- _Required action_
Whenever a line in the data below includes the string "each", copy it out.
*** Dataset records ***
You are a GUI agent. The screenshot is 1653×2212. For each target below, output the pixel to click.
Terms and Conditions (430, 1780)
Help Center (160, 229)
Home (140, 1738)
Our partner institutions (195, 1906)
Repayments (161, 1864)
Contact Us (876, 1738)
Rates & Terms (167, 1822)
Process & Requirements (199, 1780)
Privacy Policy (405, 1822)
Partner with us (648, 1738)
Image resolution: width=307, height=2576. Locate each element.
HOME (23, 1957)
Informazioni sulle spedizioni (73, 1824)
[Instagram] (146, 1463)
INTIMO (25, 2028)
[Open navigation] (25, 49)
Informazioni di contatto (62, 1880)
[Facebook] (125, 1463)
***
- _Your solution_
You are a GUI agent. The screenshot is 1653×2212. For each target below, output the pixel to click.
Image resolution: width=307, height=2576. Locate each element.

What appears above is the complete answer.